**Your instructions**. Please output the data exactly, minus pictures.

Dataset entries
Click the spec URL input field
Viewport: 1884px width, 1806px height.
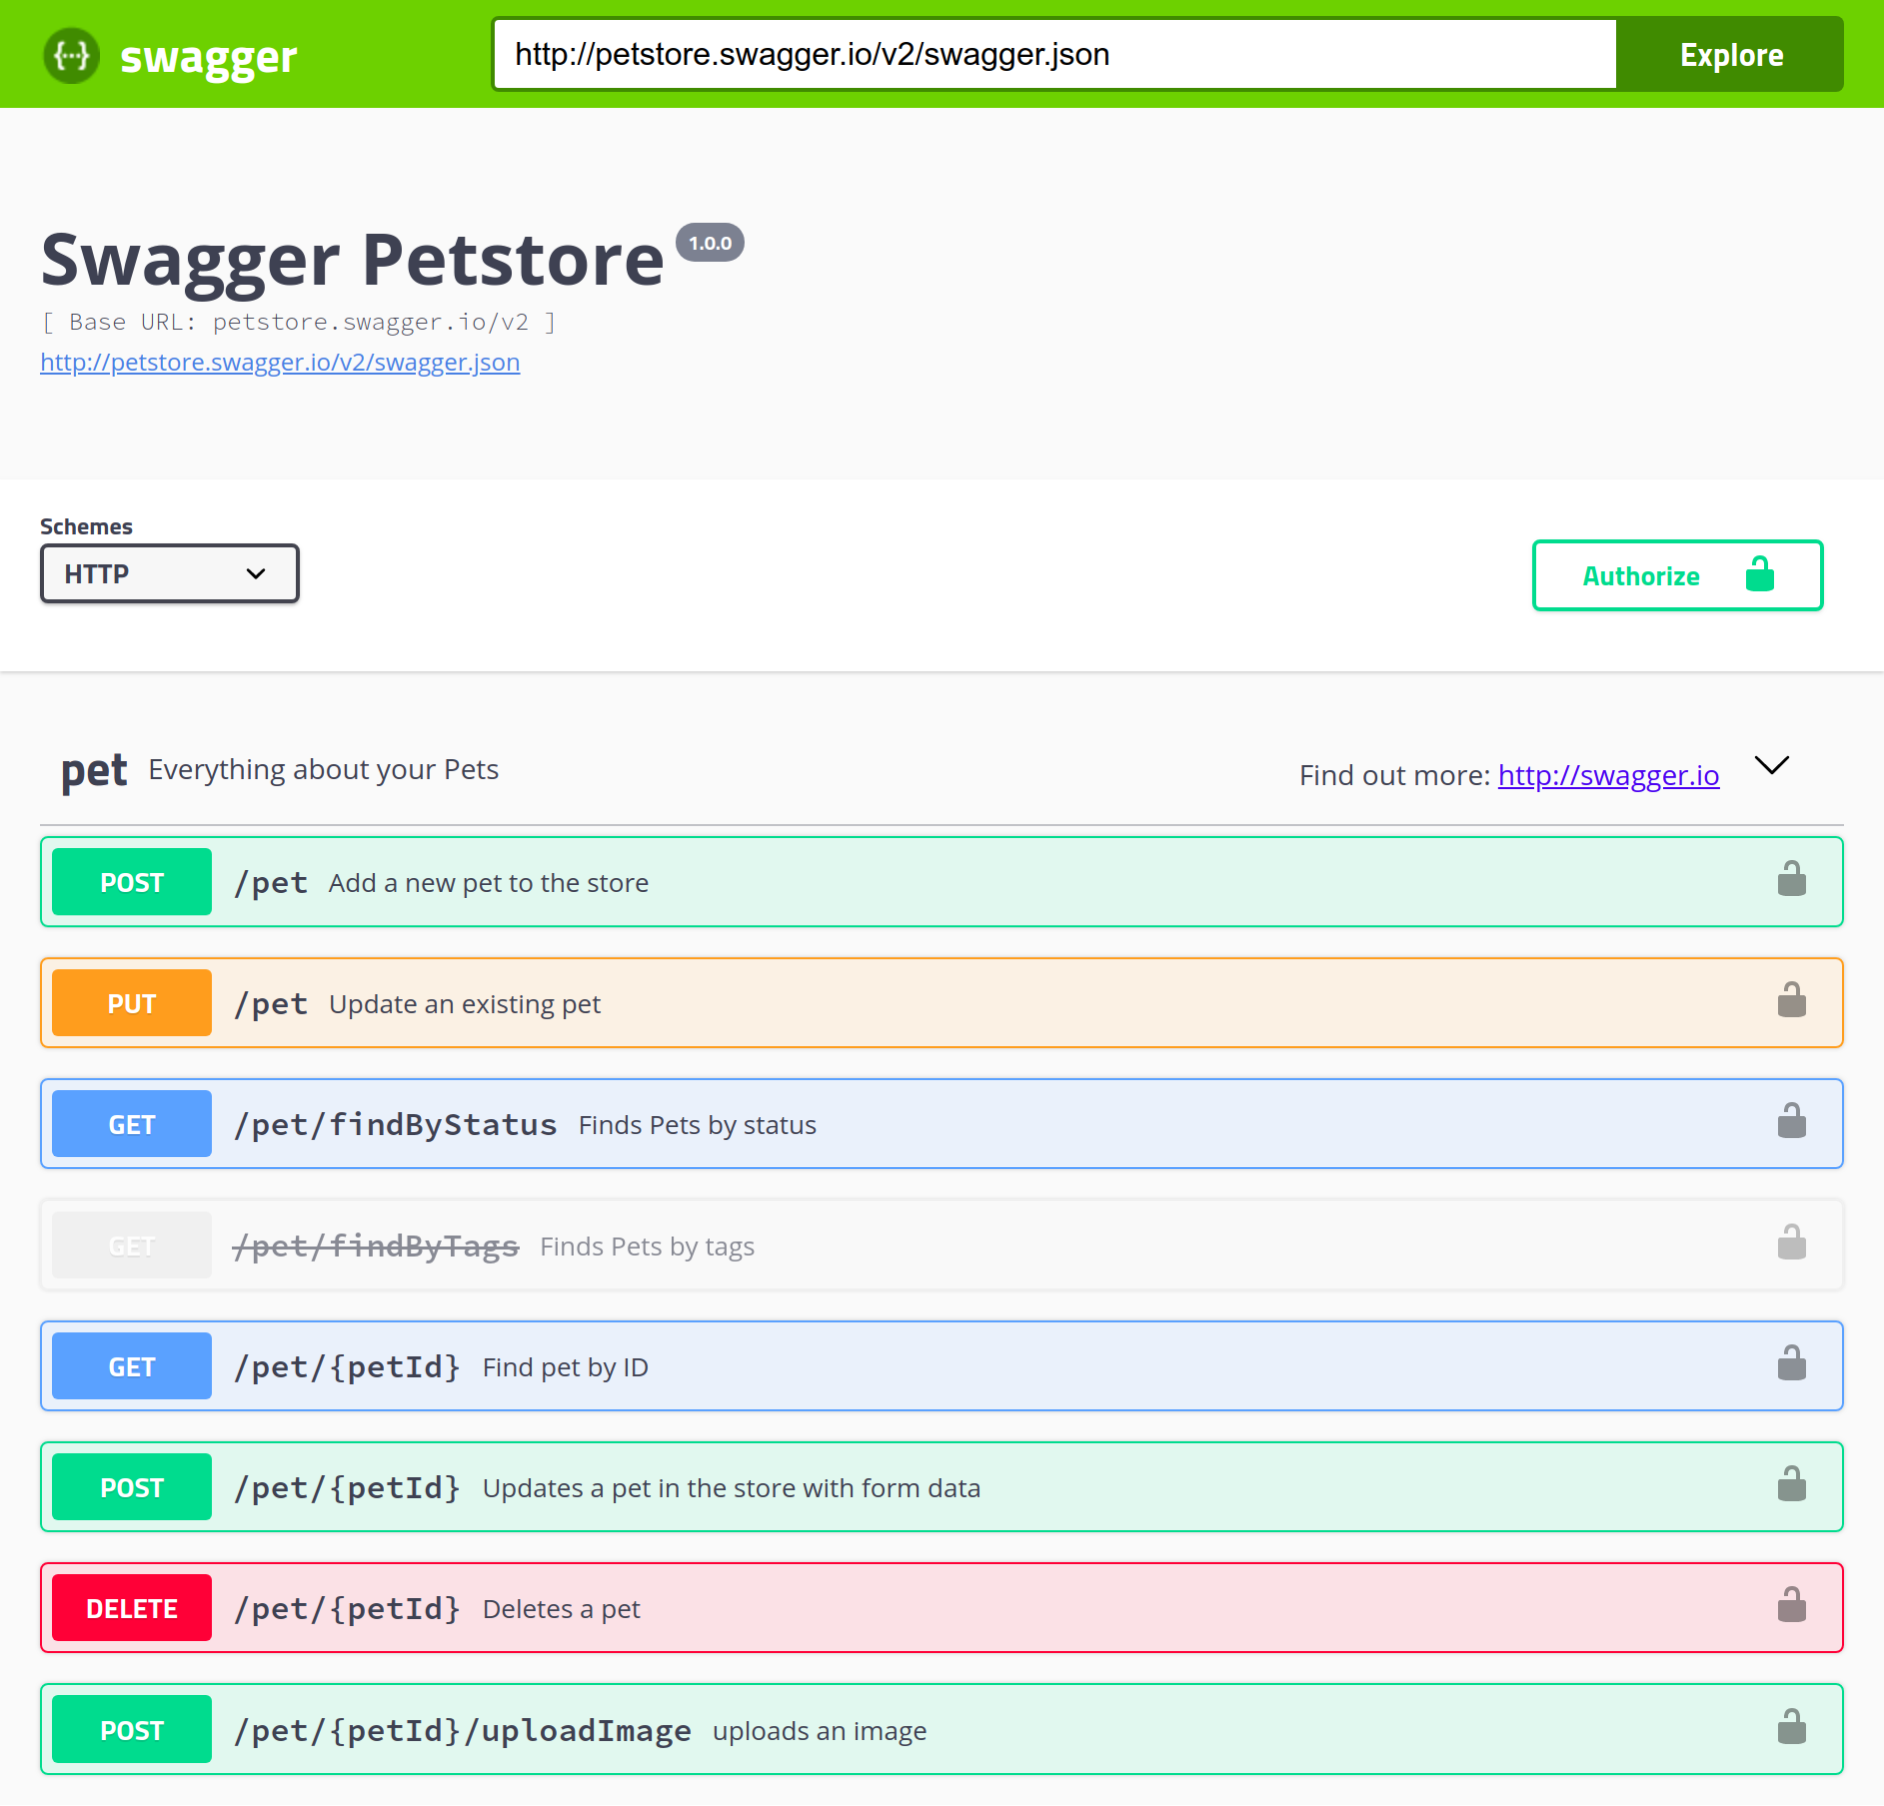1055,54
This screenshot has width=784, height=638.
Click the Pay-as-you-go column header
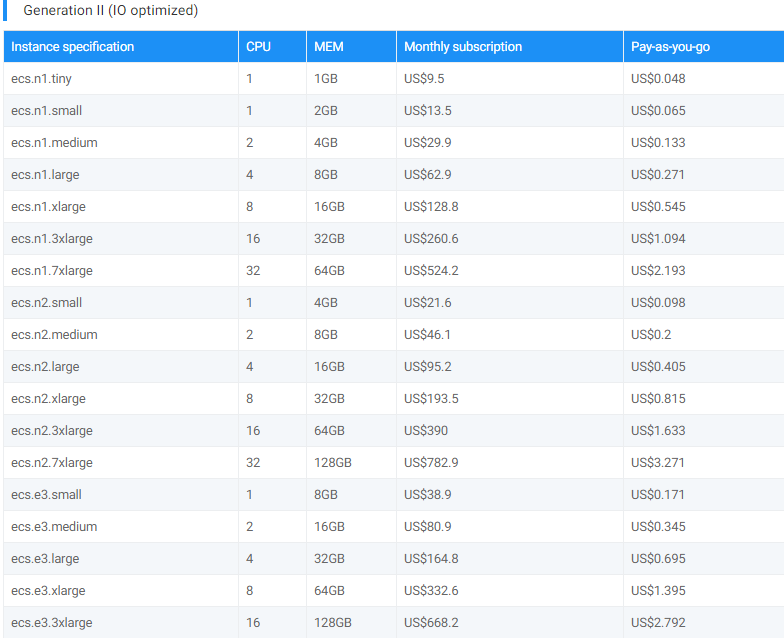point(670,46)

**Reply**.
Click the spec URL input field
Viewport: 1884px width, 1806px height.
1055,54
This screenshot has width=784, height=638.
Click the Pay-as-you-go column header
point(670,46)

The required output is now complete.